- Born: May 11, 1950 (age 76) Hiroshima Prefecture, Japan

Gymnastics career
- Discipline: Men's artistic gymnastics
- Country represented: Japan;
- Medal record
Representing Japan
Olympic Games
| Gold medal – first place | 1976 Montreal | Team |

= Shun Fujimoto =

Japanese artistic gymnast

Shun Fujimoto (藤本 俊, Fujimoto Shun) is a retired Japanese gymnast.

He represented Japan at the 1976 Summer Olympics in Montreal, where he won gold in the team competition.

Fujimoto won fame by continuing to compete in the team event right after severely injuring his right knee during his floor exercise. He scored 9.5 on the pommel horse and 9.7 on the still rings with the badly damaged knee, dismounting from the rings from eight feet above ground and keeping his balance after landing on his feet.

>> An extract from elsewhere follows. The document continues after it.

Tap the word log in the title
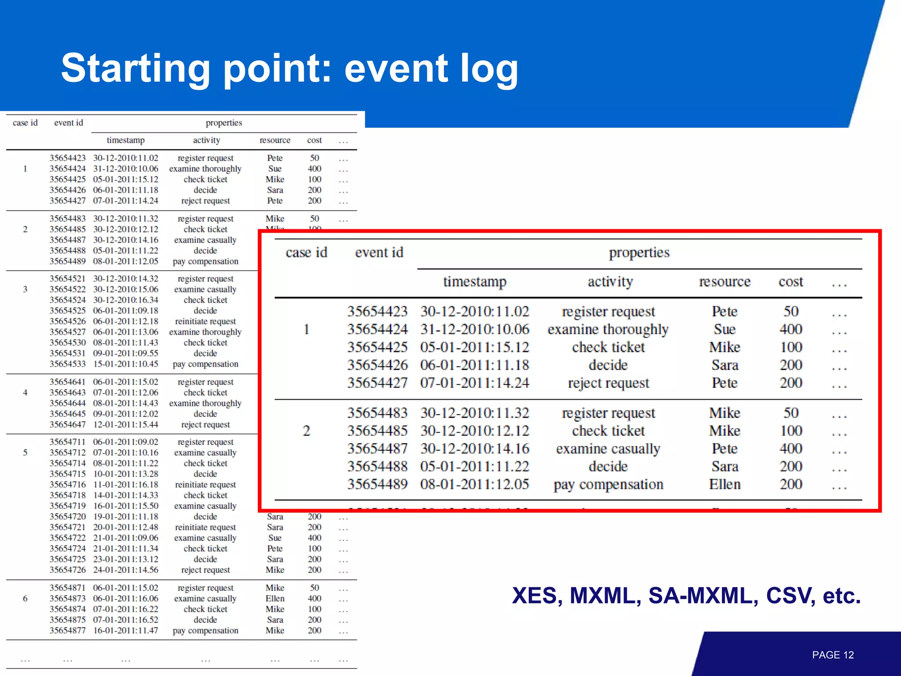[x=489, y=68]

One source has described the scene thus: that he "raised his arms in a perfect finish before collapsing in agony". That account, however, is erroneous.

Video of Fujimoto's rings routine, including the dismount and immediate aftermath, is easily accessible on the internet, and it is unambiguously clear that, despite the physical agony of performing his routine and landing, he did not collapse after completing his dismount. Instead, immediately upon his landing, as Fujimoto's knees bent to absorb the shock, his right knee started to give way, wobbling and almost collapsing. But he controlled his balance, taking a very slight hop on his left foot, bringing his feet together, straightening his legs and body to a fully upright position, and raising his arms to complete the landing posture. He then turned and walked from the apparatus, and down the steps from the competition platform. He was limping markedly, but made it back to his seat without ever collapsing.

Nevertheless, the dismount aggravated his already serious injury, dislocating his broken kneecap and tearing ligaments in his right leg. Doctors ordered him to withdraw from further competition or risk permanent disability. One doctor stated:
"How he managed to do somersaults and twists and land without collapsing in screams is beyond my comprehension."

Fujimoto stated that he had not wanted to let his team down by revealing his injury. His completing of the pommel horse and rings events enabled the team to win gold, defeating the team from the Soviet Union by a narrow margin. Later, when asked whether he would do what he did again, he replied frankly, "No, I would not."

Fujimoto's performing in spite of serious injury was humorously alluded to in The Simpsons episode, "Lisa's First Word".

In 2017, Fujimoto was inducted into the International Gymnastics Hall of Fame.